Huh?  What?  You think that I don't warm to my uncaring quite as much as I did at the top of the page?  Harrumph!  You think I weep for the children who [passively] inherent her most active teaching -- you might as well not try, you're doomed, and if you doubt it, just look where you came from, for that is forever where you will be [to keep me company...]?

Here is an offhand, almost final, observation -- I study stylistics as representing the basic character of a person.  Especially when that is all I know of someone, as is the case on the internet.  We all do it but I make a conscious choice to do it.  You should have seen my eyes light up the first time a teacher revealed how to parse a sentence.  Oy, the joy!

(On my honor, I will be receptive and not at all surprised should someone approach me to research why I consistently split infinitives, comma splice, misuse effect and affect, and litter my texts with hyphens.  Why, these things are the verbal topography of my emotional life!)

Hey!  You!  I know you are mouthing "So what?" -- knock it off and wait for your cue.  The point is to affect... er... effect nonchalance about her, not me!

Jeez.


So, anyway... I have learned that this woman telegraphs either a lie or a state of extreme fear/anxiety whenever she plops down four exclamation or interrogation marks at sentence end.  I've tested my hypothesis over the course of two years.  I even think that should the number rise or fall, be 3 or 5 marks in lieu of 4, then their semantic function no longer has to do with anxious fear.  How can this be explained?  It's an attention getter, I'd argue, a literal one, right on the page or computer screen, and the need for [caretaking] attention is a big part of who she is. 

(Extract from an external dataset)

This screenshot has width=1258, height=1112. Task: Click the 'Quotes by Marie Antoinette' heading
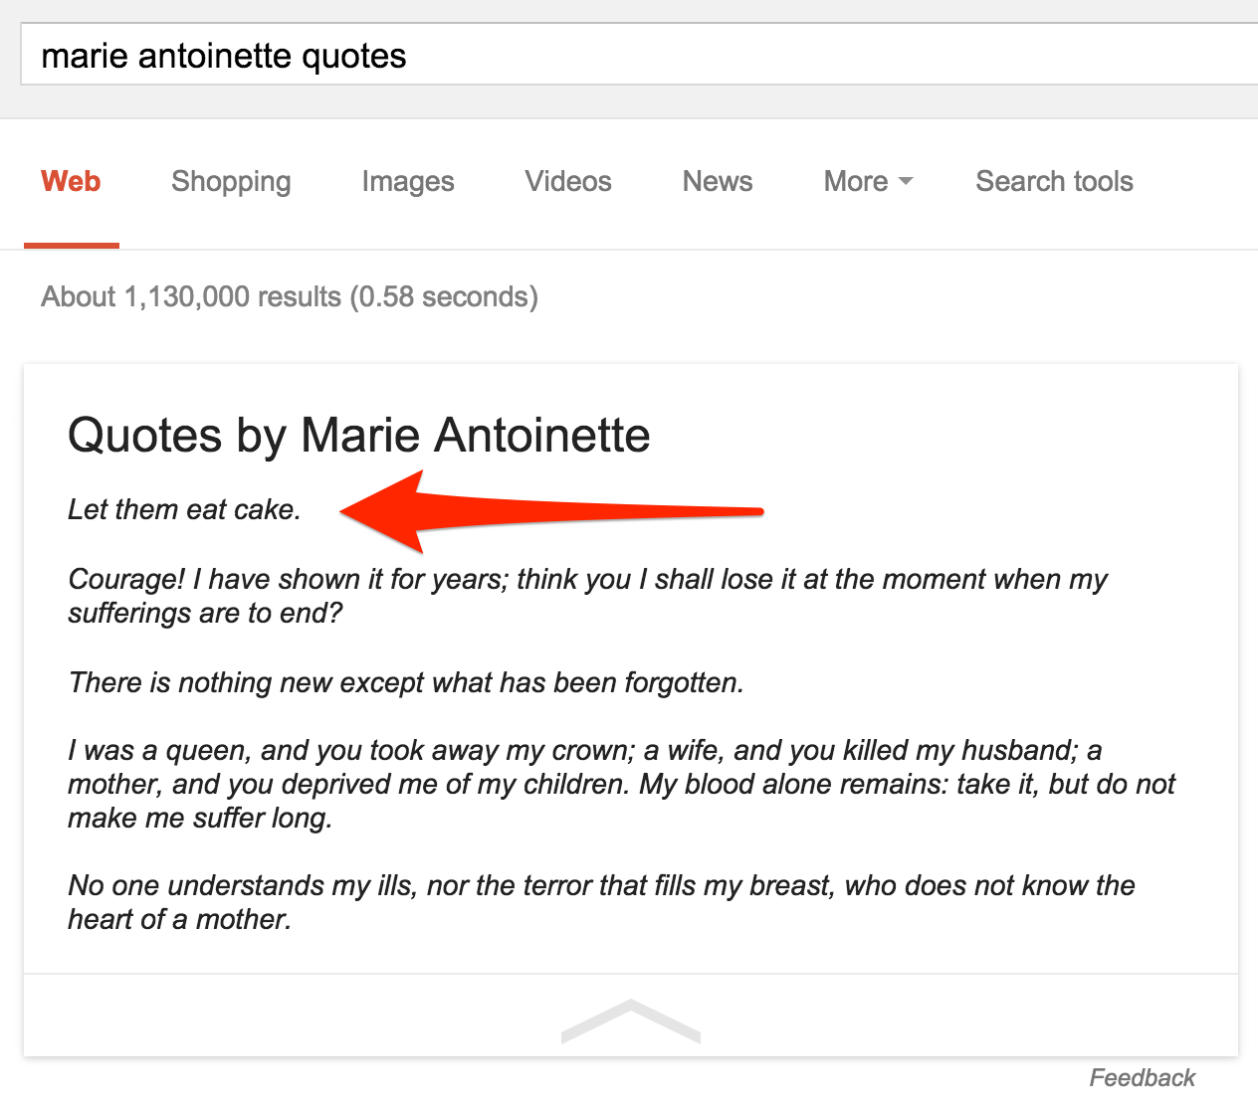(358, 435)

Remember the finer points, though.  I don't wanna be in charge of translation should some bizarre heptad of punctuation marks pop up! 

She has another tell that comes into play with the phrase:  "I, for one, blahblahblah..." That's for those wind-in-the-hair moments of adolescent revolt -- perfectly normal, and assertive, even!  Until, that is, the sentence becomes interminable with the hangdog addition of "but I could be wrong... I usually am.  It's the story of my life."

I dunno.
I dunno.
I dunno.

So what?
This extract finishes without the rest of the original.